I said that was the final aspect, but there are so many more thoughts about this subject and other related subjects that came up at the Rio Conference. I don't have time to describe it all in detail here, but to mention a few things: I went to a discussion for femme-aligned Fulbrighters where we discussed the gendered issues we had faced and the intersections of gender, race, and sexuality; I went to workshops on Task-Based TeachingHow to Talk About Trump, and Hegemony in the Classroom; I heard from a Cultural Affairs Officer about the current state of the US State Department (hooo boy); I brainstormed for Life After Fulbright; I had some great personal conversations about identifying as queer in Latin America; I attended a break-out session on how to tell our Fulbright stories (yay blogs!); I ate a TON of really good free food...

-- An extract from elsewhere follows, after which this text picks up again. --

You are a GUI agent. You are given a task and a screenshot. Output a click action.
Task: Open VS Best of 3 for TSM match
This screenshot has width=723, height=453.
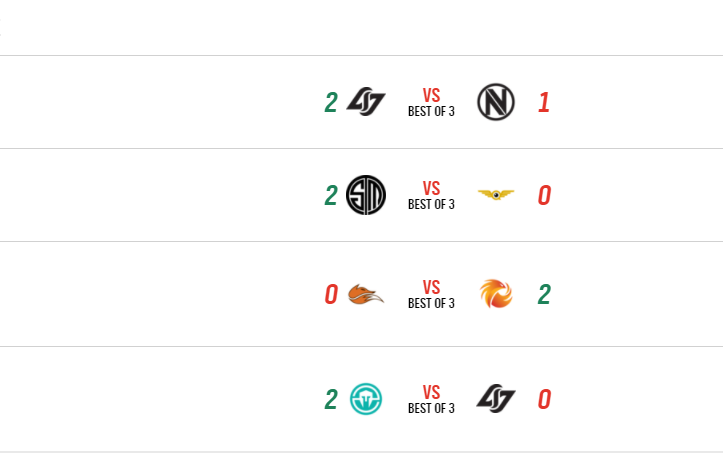coord(431,195)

It was honestly one of the most amazing parts of my experience so far, and I truly believe it has transformed the way I see this opportunity. I think I spent the first half of my grant just struggling to settle in, to find my place (figuratively and quite literally in terms of housing), and to deal with a lot of practical details and personal processing. While I never regretted my decision to come to Argentina, I was a little angry with myself at times and wondered whether there was a real purpose other than just to prove to myself that I could make it through. After being in Rio and talking to 80 other people who felt similarly, who had their own sets of struggles adjusting, some of whom hadn't even started actual classes or were still struggling to develop a feasible side project... it just really changed my perspective. It made me feel like I was part of something, and that I was supported by other people who were as critical as I have been, who were as passionate about making a positive difference in the world, who were as dedicated to holding themselves accountable and being responsible for what they do in their time here. I feel reenergized, and I feel inspired, and I feel like... I genuinely want to be here.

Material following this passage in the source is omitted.